The "Issuing over counter" system may be used in small libraries, or where a great number of assistants are employed. The person requiring a book merely hands over a list to the attendant, who then goes to the shelves and selects the first copy which is not loaned, enters the same in the library book, stamps the date, etc., and delivers to the borrower. This system is being fast superseded by one of the others.
The " Open Access " is that in which the public have access to the book-shelves, and the work of recording the loan is carried out by a librarian seated at a central desk, or by assistants at tables placed conveniently near to the door. This system is largely en vogue in America, as also in some of our leading libraries, and, it is believed, will be soon generally adopted. For this arrangement careful supervision has to be considered, and the librarian's desk so placed that he commands as great a view of the shelves as possible, for which a good plan is that of radiating cases with centre desk, whilst the best arrangement is that of alcoves, in which the shelves are placed against the walls with short projecting cases every 4 or 5 feet apart. The centre of room is devoted to desks, flat tables, etc., an arrangement which is perfect in its control, but is guilty of a great prodigality of space.
The "Indicator" system involves the same method of working as that of " Issuing over counter," with the exception that the Indicator, as the word implies, indicates whether the book required is obtainable or not, so saving the time of the attendant, whilst the system of entry is simpler and more reliable. The indicator itself consists of a light wood-framed glazed case, which stands on the counter (Fig. 115), one or more in number according to the size of library. These cases are so arranged as to leave spaces to form issue desks. The principle is that each book has allotted to it a small tin pan or wood block, with its number painted at both ends. This is done in different colours, generally blue at one end, indicating that the book is in the library, whilst if the other end, coloured red, is exposed on the public side of counter the borrower knows that the book is out on loan. These pans are placed on thin tin shelves which run longitudinally in the indicator case. There are different forms of indicators, which vary in space occupied, the " Cotgreave" taking 15 inches running space per 1000 books, whilst the "Libraco" requires 30 inches per 1000. In the tin pan is a booklet or card which bears the borrower's name, and on it the number of book and date of issue are entered. To show clearly when a book has become overdue a thin slip of tin is placed at one end of pan (Fig. 116), a different colour being used for each week. The counter would be 2 feet 6 inches wide and not more than 2 feet 9 inches high, and is generally fitted with a drawer immediately beneath the counter top with one or.two shelves below. It will be Clearly seen that in a library containing a large number of books the length of counter required to carry these indicators would be considerable. To lessen this it is a general custom to provide indicators for the fiction class only, scientific and other books being obtainable by merely asking for them.

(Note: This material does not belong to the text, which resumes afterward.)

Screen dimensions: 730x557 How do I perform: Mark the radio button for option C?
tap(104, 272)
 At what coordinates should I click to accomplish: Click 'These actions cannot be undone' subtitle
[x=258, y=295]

The "Card catalogue" cannot, strictly speaking, be called a system distinctly apart from those before mentioned, as it can be used by itself or in conjunction with the others; but it certainly is most useful in reference libraries, where any persons wishing to find all the different works obtainable on a special subject can easily do so by this means. In an ordinary library worked under the indicator system the card catalogue, apart from other advantages, easily forms the basis for a printed catalogue. Some idea of the importance of the system may be obtained by the fact that this is the special feature of the Concilium Bibliographicum at Zurick, whose aim it is to form a perfect index of all works on scientific subjects, so that where previously a search for such information would occupy weeks, now with these cards a list of the works required would be obtained in a few seconds. This association has a number of regular subscribers, and as new books are published so cards are issued.
The system is very simple, occupies little space, and recent additions can be catalogued without any disturbance to the existing arrangement. It consists of a cabinet containing a number or drawers or card trays, in which are placed cards (one card for each book). Each tray is made to hold 1000 cards, - which are 4 by 2 1/2 inches, - and is fitted with a brass rod running along its length on to which division guides (Fig. 117), lettered or numbered, are fixed. The rod is made flat, so that on its being turned the guide can be easily released. On the card is written the book number in the top left-hand corner, with the author's name and title on the lines following, and the rest is ruled with spaces to record the borrower's number and date of issue.